:: DOCUMENTO DE ORIGEM ::
▼

O cenário não é mais aquele bairro Bom Fim dos anos 1980, que respirava fertilidade artística (e etílica) habitado por figuras que se tornariam ícones do rock gaúcho, entre elas Wander Wildner e Jimi Joe. O cenário agora é um palco de teatro em Caxias do Sul, onde apesar dos cabelos brancos que denotam o ano atual, essa mesma dupla ainda desfila a atitude criativa que ajudou a forjar o rock gaúcho com a ousadia e o atrevimento que conhecemos. A clássica canção Sandina – escrita por Jimi e imortalizada na voz de Wander à frente dos Replicantes – é só uma das tantas particularidades que eles carregam em comum nessa trajetória. Talvez a mais importante delas seja a escolha dos palcos como um lugar para brindar o espírito inquieto que os une.
– A gente é como irmão, é muito legal tocar com ele porque não preciso dizer nem qual é a música. Só saio tocando, ele já sabe e vai atrás. Ele tem um estilo de tocar muito especial, são muito bonitos todos os fraseados que faz na guitarra e se encaixam muito nas minhas músicas – elogia Wander, sobre o parceiro com quem divide palco neste sábado, na Sala de Teatro Professor Valentim Lazzarotto, em Caxias.
A inquietude da dupla, nesse caso, tem a ver com não parar no tempo. Por exemplo, o show em Caxias deve ser aberto por Jimi Joe, cantando algumas faixas do disco solo Nenhum Dano Mental Grave Constatado, lançado ano passado, no auge dos 62 anos do músico. Depois, Wander deve se juntar a ele para também mostrar algumas novidades do disco recém saído do forno De gritar me cansei rouco e ao pensar no mundo eu me vi louco. Wander, aliás, lançou quatro discos nos últimos quatro anos. E, se a dupla vem a Caxias justamente para celebrar o Dia do Rock, essa energia de criação talvez seja o principal legado roqueiro que eles têm a ensinar.

▲

:: DADOS FORNECIDOS ::
▼

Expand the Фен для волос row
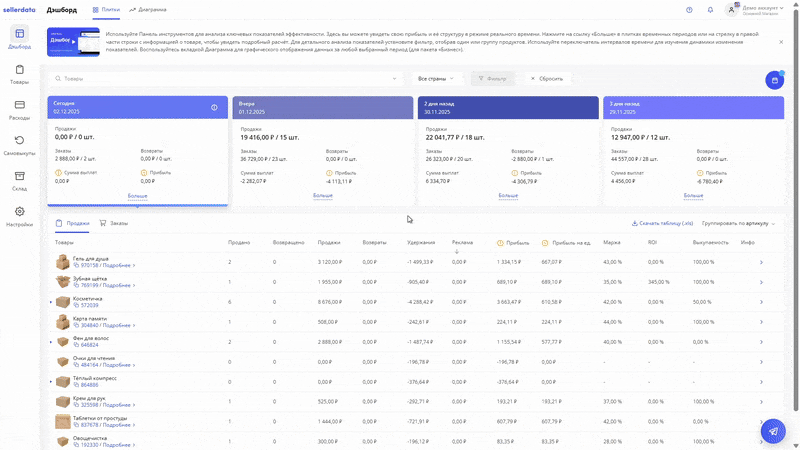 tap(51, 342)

▲
▼

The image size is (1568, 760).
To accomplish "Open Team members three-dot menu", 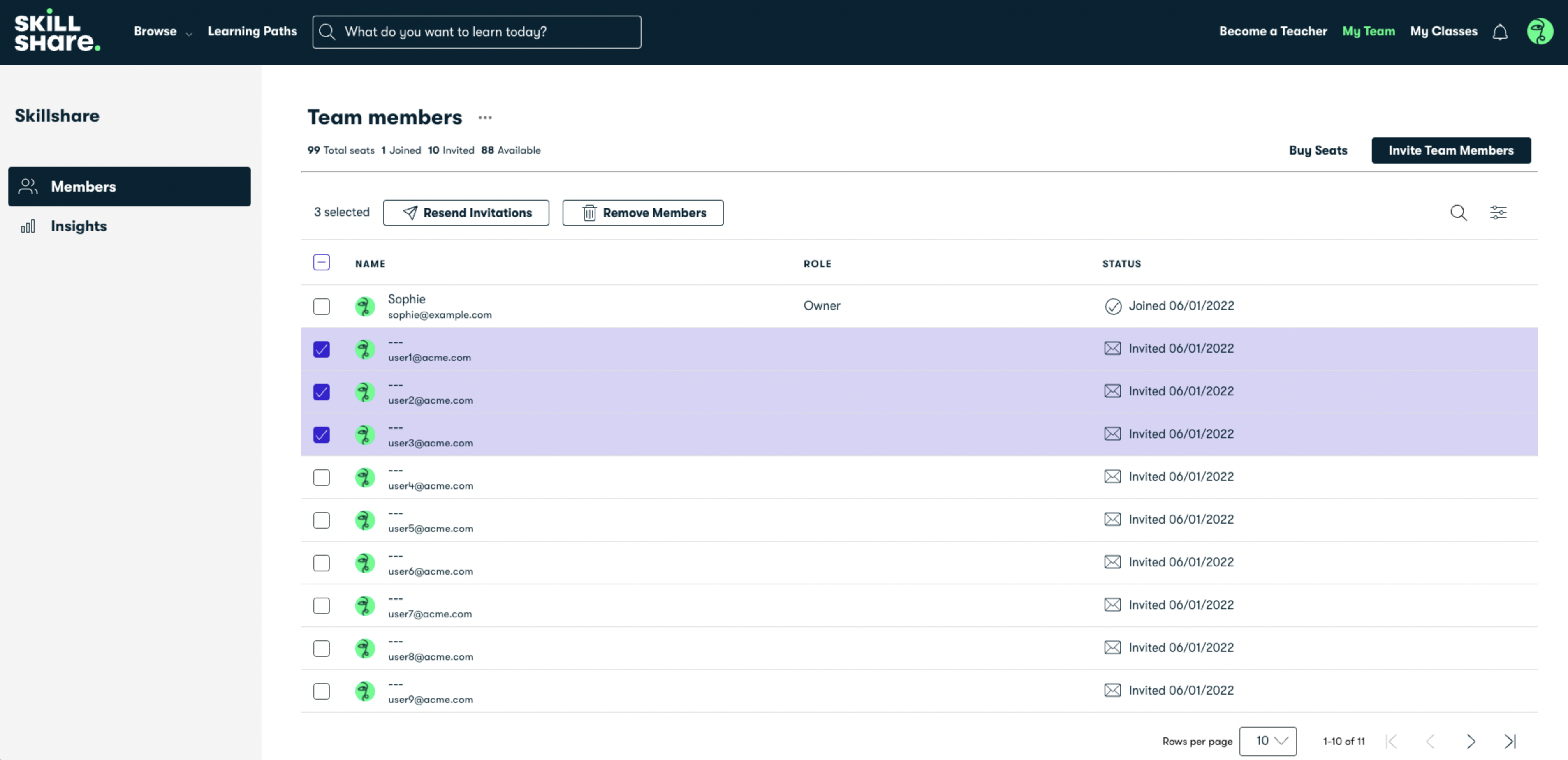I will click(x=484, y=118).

▲

:: TAREFA PROPOSTA ::
Diga se cada afirmação abaixo está de acordo com o documento de origem, respondendo sim ou não e citando literalmente o trecho decisivo: (a) Jimi Joe lançou o disco solo Nenhum Dano Mental Grave Constatado aos 62 anos; (b) a canção Sandina foi escrita por Wander Wildner; (c) Wander lançou três discos nos últimos três anos.

:: RESULTADO DA TAREFA ::
(a) Sim: "lançado ano passado, no auge dos 62 anos do músico"
(b) Não: "escrita por Jimi e imortalizada na voz de Wander à frente dos Replicantes"
(c) Não: "Wander, aliás, lançou quatro discos nos últimos quatro anos."